La aldaba
Carlos Navarro Antolín
¡Anda, jaleo, jaleo!
De poco un todo
EN alguna de las bulliciosas comidas navideñas, ya no recuerdo si con mi familia política o incluso con la consanguínea o todavía con mis compañeros de trabajo o ya con los amigos de la diáspora, pensé: "Los extremos se tocan". No he sentido nunca más silencio interior que en el jaleo de una comida masiva, almuerzo, merienda o cena.
Si hablamos todos, nos anulamos todos y -aparte las forzadas gargantas y los desafortunados oídos- eso y el silencio es lo mismo. Tras las primeras escaramuzas, uno o una toma la palabra y no la suelta ni a la de tres y entonces pueden ocurrir sólo dos cosas.
O que el orador, pasado el tiempo imprescindible para que los otros recuperen el resuello, vuelva a encontrar resistencia. "Tú ya has hablado, me toca a mí", se espetan como tertulianos de la radio o de la tele, que es donde han aprendido los rudimentos (¿ruidimentos?) del oficio, como se les nota a leguas (¿a lenguas?). ¡Qué daño irreparable han causado esas tertulias a las reuniones familiares! Cuando otro recupera, por fin, la palabra, tras encarnizada reconquista que habrá llegado a las manos en forma de manotazos, golpes en la mesa o gesticulación brutal, se encuentra con que se le ha olvidado lo que tenía que decir o nunca lo supo o lo recuerda, sí, pero ya -en el desolado campo de después de la batalla- no viene a cuento.
O puede pasar que en la reunión predominen los tímidos o los discretos, y se den enseguida por vencidos y, en el fondo, agradezcan que otro haga el gasto de la charla. Eso hace la sobremesa más pacífica, aunque no necesariamente más animada. Desde los diálogos platónicos, hemos venido a menos: al diálogo de sordos o parlamentario, donde nadie convence a nadie ni lo intenta, sino que lo vence a fuerza de votos o de vetos. ¡Y todavía hay quien habla de progreso! En materia de conversación, el progreso sólo ha aportado los smartphones.

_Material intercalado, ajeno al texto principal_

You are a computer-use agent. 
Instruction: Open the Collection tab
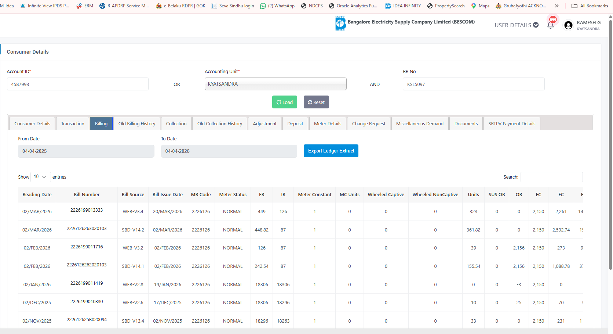coord(176,123)
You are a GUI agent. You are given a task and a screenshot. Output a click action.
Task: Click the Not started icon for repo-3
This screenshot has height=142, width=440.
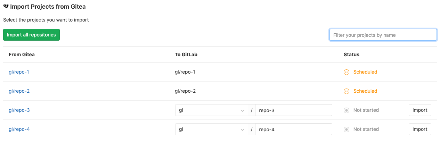tap(347, 110)
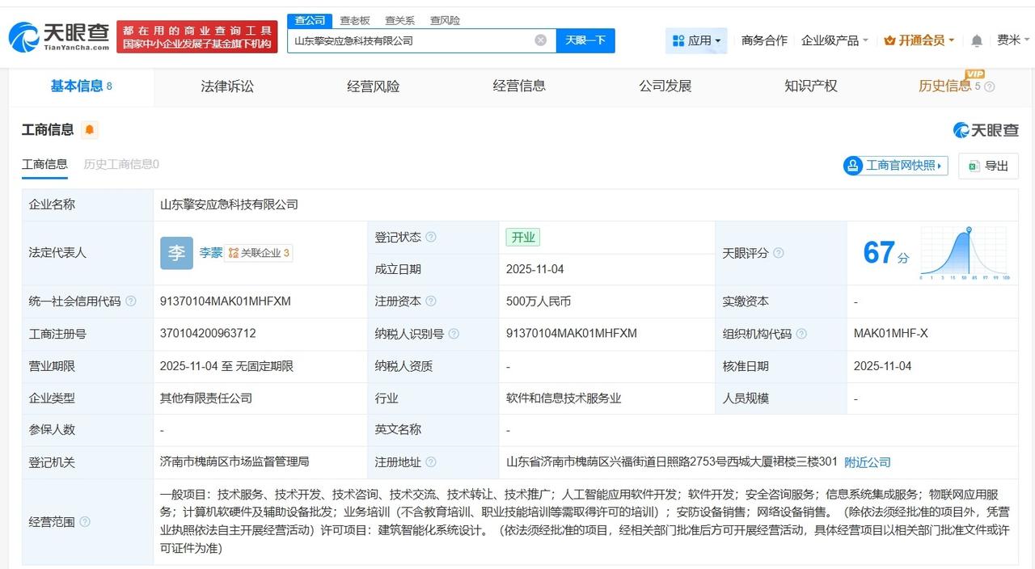Click the 天眼查 logo to return home
The height and width of the screenshot is (569, 1035).
49,37

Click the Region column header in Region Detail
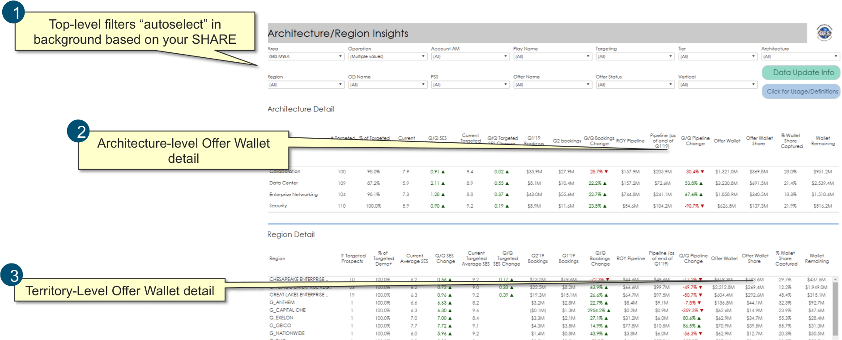tap(277, 259)
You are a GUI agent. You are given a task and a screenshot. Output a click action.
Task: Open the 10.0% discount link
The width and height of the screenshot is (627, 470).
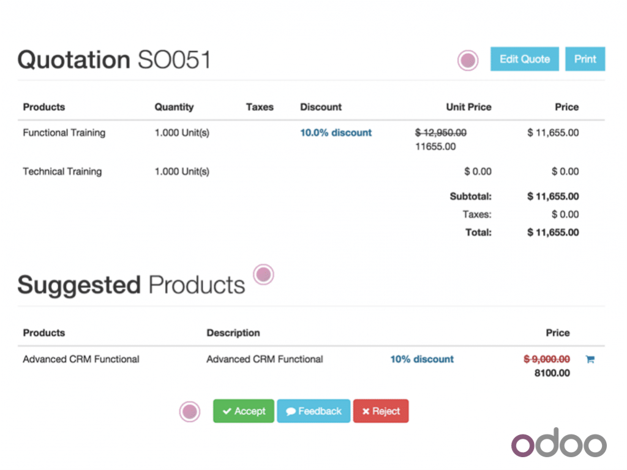[336, 133]
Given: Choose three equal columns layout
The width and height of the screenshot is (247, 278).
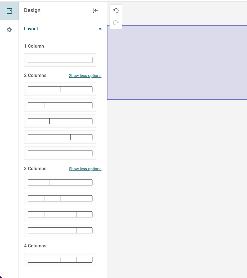Looking at the screenshot, I should click(60, 182).
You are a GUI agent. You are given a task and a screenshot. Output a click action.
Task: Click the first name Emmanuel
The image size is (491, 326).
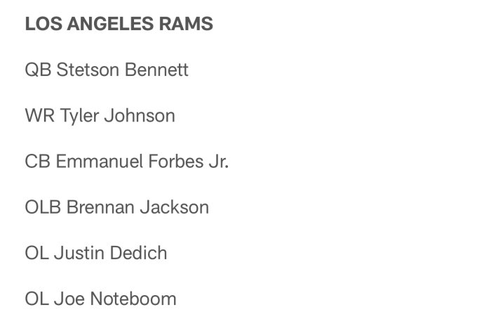point(100,162)
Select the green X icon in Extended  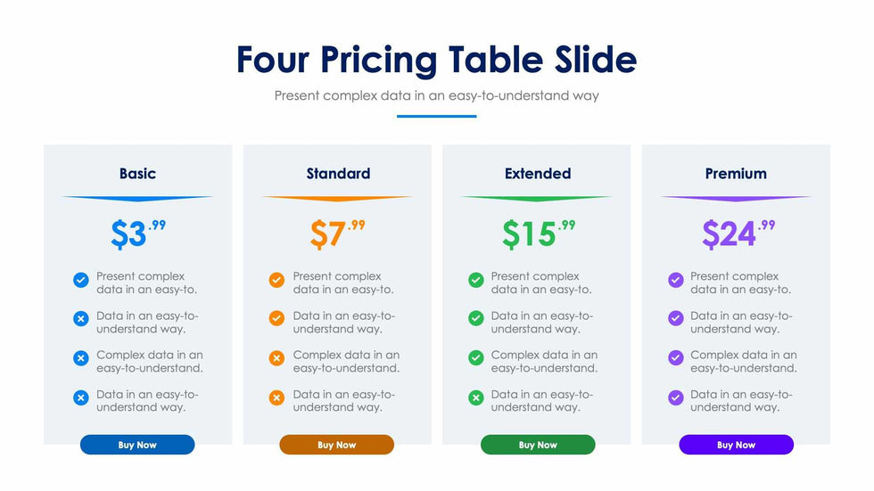(x=476, y=397)
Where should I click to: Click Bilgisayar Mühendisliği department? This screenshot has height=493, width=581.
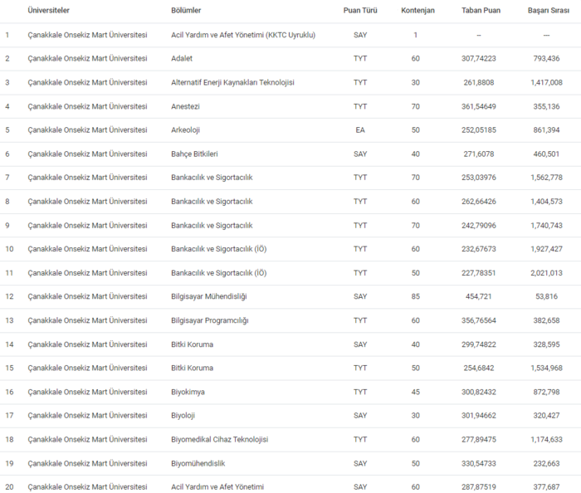(x=208, y=296)
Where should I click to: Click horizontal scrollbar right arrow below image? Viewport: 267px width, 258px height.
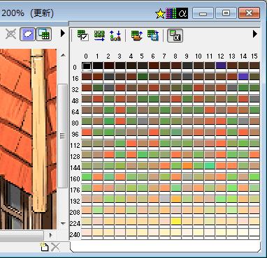click(x=51, y=235)
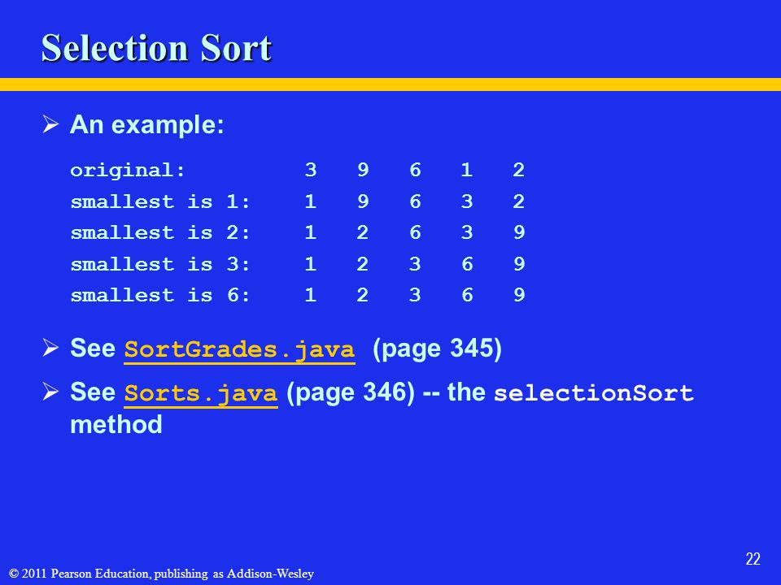781x585 pixels.
Task: Click the '(page 346)' text
Action: click(351, 392)
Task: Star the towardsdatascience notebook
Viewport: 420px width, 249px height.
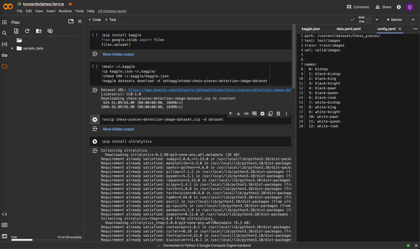Action: [70, 4]
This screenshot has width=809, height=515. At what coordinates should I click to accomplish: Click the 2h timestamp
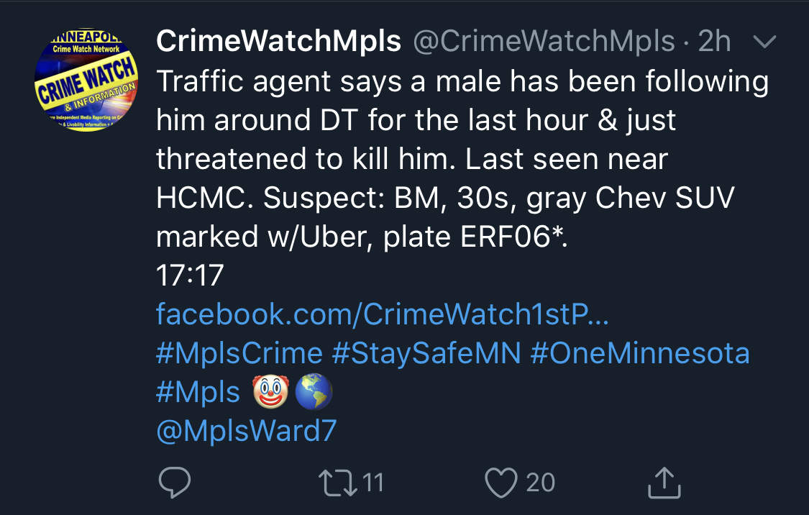click(715, 41)
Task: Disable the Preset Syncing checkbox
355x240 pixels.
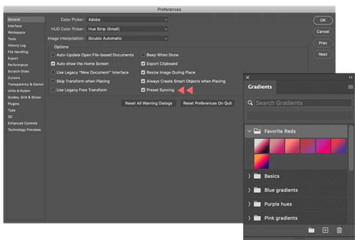Action: 143,90
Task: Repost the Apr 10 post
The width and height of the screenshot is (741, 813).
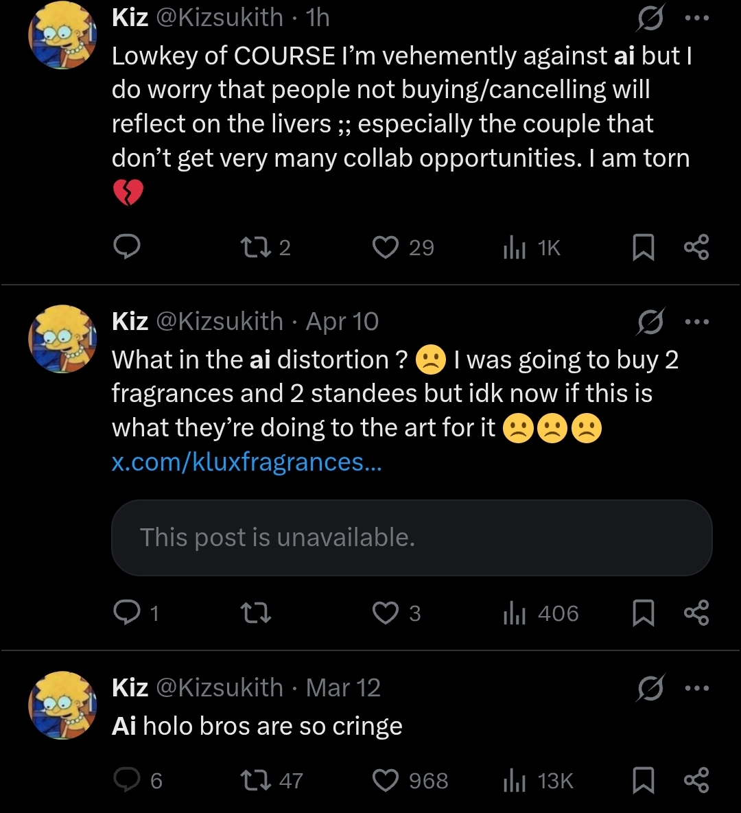Action: pos(258,613)
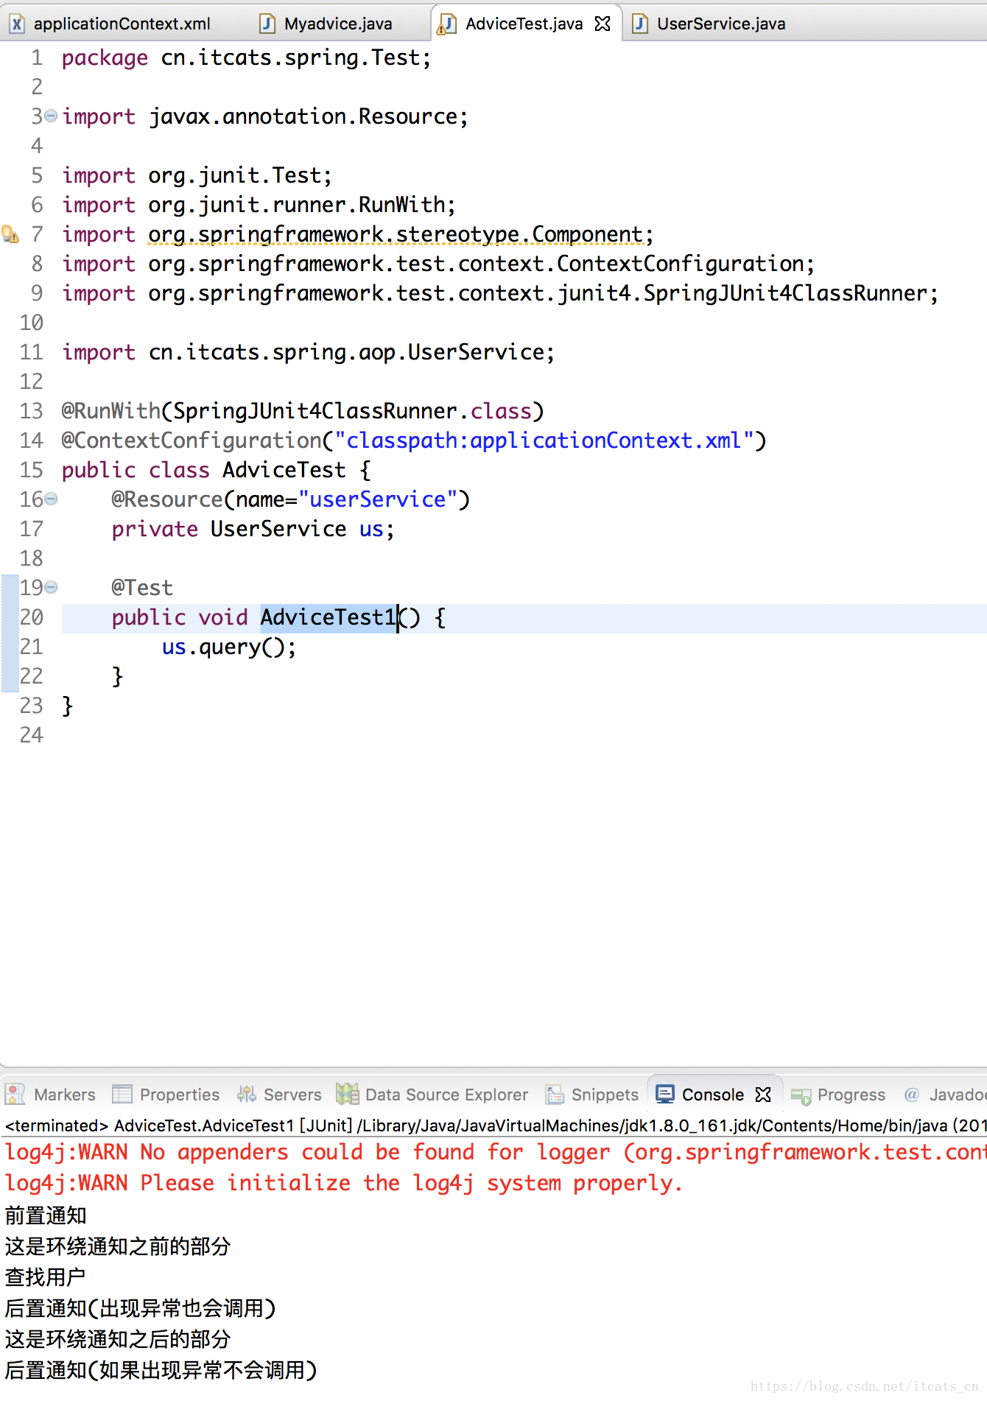Click the UserService.java file icon
987x1401 pixels.
point(640,24)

Logran que algunos se callen voluntariamente, agachando humildes la cabecita. Pero no escuchan. Así que para qué.
Hay dos soluciones. O importar la costumbre anglosajona y nórdica de los discursos, que al menos imponen la obligación moral de decir algo por turnos con buena voz, cierta gracia y un toque de emoción. O asumir desde el principio que uno va a las comidas de familia o de amigos no a dar una disertación ni a oírla, sino a estar con los que quiere y sobre todo, como dice nuestro sabio lenguaje cotidiano, a verse.